Alte Strukturen auflösen, die Kräfte vereinen und mit einem neuen Namen die potenzielle Wählerschaft vergrössern: Das war das Ziel der Fusion von CVP und BDP zur neuen Partei «Die Mitte». Schliesslich hatten beide Parteien mit Wählerschwund zu kämpfen.
Was zuerst auf nationaler Ebene beschlossen wurde, haben inzwischen die meisten Kantonalparteien vollzogen. Die Hoffnung auf Aufschwung überwog gegenüber den kritischen Stimmen, die einen Identitätsverlust befürchteten.
Weg vom «kirchlichen Thema»
Als eine der ersten Kantonalparteien verabschiedete sich jene aus Nidwalden vom «C» im Namen. «Es ist der Versuch, etwas vom kirchlichen Thema wegzukommen. Das wird der Partei auf längere Sicht etwas bringen», gab sich eine Delegierte überzeugt.
Ob das funktioniert, wird sich in Nidwalden schon bald zeigen – im kommenden Frühling sind Wahlen. Und die neue Mitte-Partei ist dringend auf ein Erfolgserlebnis angewiesen. Auf nationaler Ebene hat die Partei nämlich an Zuspruch eingebüsst.
Das jedenfalls zeigt das aktuelle SRG-Wahlbarometer von Mitte Oktober. Und bei den kantonalen Wahlen Ende November in Freiburg verlor die Mitte-Partei erstmals seit Jahrzehnten den Status als stärkste Partei in der Kantonsregierung.
Politologe Claude Longchamp ist darüber wenig erstaunt. Inhaltlich habe sich die fusionierte Partei noch zu wenig profiliert, so seine Diagnose: «Man hat sich damit begnügt, vor allem die Werte zu benennen. Dass man ein bisschen fortschrittlich und solidarisch sein will. Dass man aber auch staatstragend ist und Verantwortung übernehmen will.»

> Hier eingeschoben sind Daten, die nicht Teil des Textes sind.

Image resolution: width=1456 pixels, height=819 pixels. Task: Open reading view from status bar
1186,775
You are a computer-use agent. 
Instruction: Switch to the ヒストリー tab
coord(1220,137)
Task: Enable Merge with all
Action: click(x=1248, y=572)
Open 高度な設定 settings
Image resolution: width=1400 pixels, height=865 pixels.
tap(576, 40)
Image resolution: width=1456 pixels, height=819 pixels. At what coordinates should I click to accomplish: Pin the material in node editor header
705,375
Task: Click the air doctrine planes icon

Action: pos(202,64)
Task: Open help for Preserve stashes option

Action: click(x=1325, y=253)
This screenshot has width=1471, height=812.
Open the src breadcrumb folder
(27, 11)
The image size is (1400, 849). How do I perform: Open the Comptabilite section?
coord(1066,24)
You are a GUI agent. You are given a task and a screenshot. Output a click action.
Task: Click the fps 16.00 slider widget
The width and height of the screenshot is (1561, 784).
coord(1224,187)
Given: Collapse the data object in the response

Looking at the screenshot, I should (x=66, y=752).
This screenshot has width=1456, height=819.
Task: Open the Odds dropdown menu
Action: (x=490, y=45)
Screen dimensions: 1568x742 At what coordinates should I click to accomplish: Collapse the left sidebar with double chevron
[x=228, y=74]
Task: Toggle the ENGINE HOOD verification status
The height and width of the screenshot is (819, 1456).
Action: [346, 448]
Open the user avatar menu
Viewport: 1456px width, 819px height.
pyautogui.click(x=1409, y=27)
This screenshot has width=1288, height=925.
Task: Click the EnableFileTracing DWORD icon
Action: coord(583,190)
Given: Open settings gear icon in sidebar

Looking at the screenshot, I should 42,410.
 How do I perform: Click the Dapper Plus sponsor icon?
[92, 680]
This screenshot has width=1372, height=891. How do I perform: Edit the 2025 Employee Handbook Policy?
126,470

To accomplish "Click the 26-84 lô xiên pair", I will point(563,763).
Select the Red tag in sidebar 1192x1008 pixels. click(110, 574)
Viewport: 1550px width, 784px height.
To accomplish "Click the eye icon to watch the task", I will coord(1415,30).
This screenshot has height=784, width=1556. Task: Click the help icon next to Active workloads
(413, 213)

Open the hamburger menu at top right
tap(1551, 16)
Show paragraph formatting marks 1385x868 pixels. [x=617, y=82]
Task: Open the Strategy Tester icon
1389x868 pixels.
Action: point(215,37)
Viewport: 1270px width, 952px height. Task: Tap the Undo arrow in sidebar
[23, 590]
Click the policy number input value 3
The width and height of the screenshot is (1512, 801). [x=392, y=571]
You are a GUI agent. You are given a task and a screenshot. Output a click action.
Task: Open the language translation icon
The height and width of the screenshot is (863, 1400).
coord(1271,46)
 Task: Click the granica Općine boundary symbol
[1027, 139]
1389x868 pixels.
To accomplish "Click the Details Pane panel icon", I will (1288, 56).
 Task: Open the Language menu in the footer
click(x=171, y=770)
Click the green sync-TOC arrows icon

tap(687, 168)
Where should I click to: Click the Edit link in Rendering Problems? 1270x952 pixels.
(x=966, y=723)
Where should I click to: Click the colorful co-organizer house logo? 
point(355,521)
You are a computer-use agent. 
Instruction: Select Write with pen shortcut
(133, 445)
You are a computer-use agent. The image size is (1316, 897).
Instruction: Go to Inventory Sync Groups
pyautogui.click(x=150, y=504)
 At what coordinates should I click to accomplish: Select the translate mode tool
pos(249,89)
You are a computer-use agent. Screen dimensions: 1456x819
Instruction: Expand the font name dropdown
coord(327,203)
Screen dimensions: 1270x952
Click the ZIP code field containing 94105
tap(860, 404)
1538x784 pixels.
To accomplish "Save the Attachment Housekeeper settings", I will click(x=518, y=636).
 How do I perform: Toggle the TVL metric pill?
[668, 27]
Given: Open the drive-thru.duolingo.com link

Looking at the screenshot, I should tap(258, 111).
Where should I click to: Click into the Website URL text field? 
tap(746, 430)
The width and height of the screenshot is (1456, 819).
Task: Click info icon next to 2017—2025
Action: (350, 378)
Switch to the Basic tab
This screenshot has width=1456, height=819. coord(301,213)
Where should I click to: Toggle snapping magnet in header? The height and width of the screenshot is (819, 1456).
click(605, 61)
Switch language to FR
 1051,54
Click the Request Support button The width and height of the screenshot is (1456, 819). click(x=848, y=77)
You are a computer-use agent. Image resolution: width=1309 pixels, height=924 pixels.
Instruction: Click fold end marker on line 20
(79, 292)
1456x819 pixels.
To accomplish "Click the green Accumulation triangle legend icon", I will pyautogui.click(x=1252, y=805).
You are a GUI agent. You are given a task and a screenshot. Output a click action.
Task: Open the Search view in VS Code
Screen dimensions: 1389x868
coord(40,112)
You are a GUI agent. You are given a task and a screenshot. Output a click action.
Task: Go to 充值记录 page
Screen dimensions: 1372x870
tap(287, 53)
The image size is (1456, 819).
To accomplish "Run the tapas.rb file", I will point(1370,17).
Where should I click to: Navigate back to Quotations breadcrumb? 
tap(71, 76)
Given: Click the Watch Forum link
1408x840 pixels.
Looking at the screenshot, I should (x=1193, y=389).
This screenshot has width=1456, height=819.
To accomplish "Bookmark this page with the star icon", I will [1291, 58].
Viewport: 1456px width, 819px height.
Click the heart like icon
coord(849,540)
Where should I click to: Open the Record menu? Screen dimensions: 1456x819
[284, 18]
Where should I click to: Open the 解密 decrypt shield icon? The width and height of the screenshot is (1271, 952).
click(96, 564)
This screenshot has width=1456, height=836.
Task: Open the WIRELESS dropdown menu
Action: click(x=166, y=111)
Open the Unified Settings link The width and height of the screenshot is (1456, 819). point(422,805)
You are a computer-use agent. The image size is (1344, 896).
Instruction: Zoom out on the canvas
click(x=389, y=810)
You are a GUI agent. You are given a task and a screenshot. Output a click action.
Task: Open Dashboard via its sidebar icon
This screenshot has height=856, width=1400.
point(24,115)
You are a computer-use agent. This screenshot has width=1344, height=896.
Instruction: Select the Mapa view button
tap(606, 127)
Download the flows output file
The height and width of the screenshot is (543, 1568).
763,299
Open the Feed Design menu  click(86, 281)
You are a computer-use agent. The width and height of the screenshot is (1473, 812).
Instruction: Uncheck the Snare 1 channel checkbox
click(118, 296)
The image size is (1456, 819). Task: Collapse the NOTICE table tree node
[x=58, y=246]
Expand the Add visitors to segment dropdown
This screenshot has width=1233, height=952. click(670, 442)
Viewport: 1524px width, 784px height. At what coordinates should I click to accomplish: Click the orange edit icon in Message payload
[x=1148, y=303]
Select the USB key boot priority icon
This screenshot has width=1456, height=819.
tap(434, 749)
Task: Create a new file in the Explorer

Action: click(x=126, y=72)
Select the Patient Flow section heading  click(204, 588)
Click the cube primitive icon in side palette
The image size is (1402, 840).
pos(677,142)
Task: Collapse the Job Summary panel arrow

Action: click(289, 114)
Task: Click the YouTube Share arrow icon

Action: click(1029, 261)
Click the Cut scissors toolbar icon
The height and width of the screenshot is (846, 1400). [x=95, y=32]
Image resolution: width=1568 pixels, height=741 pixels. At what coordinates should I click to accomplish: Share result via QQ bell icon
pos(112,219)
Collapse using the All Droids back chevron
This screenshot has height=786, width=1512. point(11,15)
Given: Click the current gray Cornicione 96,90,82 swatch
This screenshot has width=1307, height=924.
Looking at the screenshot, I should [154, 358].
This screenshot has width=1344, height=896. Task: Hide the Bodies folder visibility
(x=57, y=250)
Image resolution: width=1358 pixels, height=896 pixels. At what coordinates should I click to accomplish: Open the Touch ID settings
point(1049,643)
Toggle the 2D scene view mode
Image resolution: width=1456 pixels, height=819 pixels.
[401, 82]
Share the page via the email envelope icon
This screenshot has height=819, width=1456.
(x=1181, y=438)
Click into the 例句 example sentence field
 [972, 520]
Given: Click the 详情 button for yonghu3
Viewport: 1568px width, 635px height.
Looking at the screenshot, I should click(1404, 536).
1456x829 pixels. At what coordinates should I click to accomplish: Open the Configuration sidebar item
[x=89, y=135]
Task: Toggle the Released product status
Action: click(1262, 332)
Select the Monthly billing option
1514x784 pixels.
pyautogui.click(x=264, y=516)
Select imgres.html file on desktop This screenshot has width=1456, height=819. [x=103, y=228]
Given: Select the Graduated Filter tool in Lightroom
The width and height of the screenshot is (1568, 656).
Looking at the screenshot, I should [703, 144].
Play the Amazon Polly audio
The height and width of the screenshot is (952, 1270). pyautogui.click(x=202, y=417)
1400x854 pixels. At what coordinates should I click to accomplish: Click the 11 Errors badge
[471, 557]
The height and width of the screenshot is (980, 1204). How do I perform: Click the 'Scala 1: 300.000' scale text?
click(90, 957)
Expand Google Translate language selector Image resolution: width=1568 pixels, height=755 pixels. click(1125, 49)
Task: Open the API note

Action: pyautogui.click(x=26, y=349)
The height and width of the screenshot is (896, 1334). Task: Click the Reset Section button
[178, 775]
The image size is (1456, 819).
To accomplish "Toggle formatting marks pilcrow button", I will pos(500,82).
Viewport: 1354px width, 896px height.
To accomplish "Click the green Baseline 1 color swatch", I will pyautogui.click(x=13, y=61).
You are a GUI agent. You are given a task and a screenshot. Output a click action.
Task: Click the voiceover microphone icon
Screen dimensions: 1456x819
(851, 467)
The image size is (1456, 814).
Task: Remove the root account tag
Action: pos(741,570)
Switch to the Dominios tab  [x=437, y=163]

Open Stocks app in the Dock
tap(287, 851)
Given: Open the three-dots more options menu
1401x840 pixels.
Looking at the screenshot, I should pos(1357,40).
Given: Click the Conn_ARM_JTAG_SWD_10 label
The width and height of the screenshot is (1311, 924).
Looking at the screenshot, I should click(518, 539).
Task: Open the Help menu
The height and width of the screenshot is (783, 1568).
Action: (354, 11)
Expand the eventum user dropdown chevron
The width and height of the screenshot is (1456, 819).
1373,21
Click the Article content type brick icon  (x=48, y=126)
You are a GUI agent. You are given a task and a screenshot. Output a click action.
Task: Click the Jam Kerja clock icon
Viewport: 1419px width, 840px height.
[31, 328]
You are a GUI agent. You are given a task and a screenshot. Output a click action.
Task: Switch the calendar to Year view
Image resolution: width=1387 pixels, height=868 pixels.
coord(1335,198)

Diese Werte seien zwar wichtig, aber es brauche noch mehr: nämlich ein politisches Programm. «Davon ist in den letzten zwölf Monaten sehr wenig sichtbar geworden.»
Man hat sich damit begnügt, vor allem die Werte zu benennen. Aber es braucht mehr.
Das streitet Mitte-Präsident Gerhard Pfister nicht ab: «Dieser Eindruck ist im Moment nicht ganz falsch.» Seine Partei habe sich tatsächlich stark mit inneren Reformen beschäftigt. In der nächsten Zeit werde sich dies aber ändern, so Pfister.
Dies unter anderem mit der Initiative zur Kostenbremse im Gesundheitswesen sowie mit zwei Initiativen zur Abschaffung der Heiratsstrafe. Das werde sich bei den kommenden nationalen Wahlen im Jahr 2023 auszahlen, gibt sich der Mitte-Präsident kämpferisch.
Wichtig ist Pfister aber auch, dass der Namenswechsel mit einem Generationenwechsel einhergehen soll. Der Gradmesser dafür ist die Jungpartei. Tatsächlich verzeichne diese so viele Neueintritte wie schon lange nicht mehr: «Wir haben dort unser Ziel erreicht. Es stossen junge Menschen zur Mitte hinzu, die nicht aus einer CVP-Familientradition kommen.»
Die Jungen: «Emanzipierter als früher»
Auch Politologe Claude Longchamp sieht den grössten Effekt bei der Jungen Mitte. «Ich nehme sie als sehr aktiv wahr. Sie ist emanzipierter von ihrer Mutterpartei als früher, macht ihre eigene Politik und ihre eigenen Aktionen.»
Allerdings habe die Junge Mitte auch grossen Aufholbedarf: «Sie beginnt ziemlich weit unten und ist im Vergleich zur Juso oder zu den Jungfreisinnigen eine viel kleinere Partei.»
Am Beispiel der Jungpartei zeige sich deutlich: Der Wegfall des «C» habe besonders jüngere Menschen angesprochen, die mit der konfessionellen Bindung einer Partei weniger anfangen könnten. Longchamp sieht deshalb auch durchaus Potenzial für die Zukunft der Mitte-Partei: «Die Schweiz ist mit ihrem Konsenssystem auf Ausgleich angelegt. Es besteht also genügend Spielraum für eine neue Partei der Mitte.»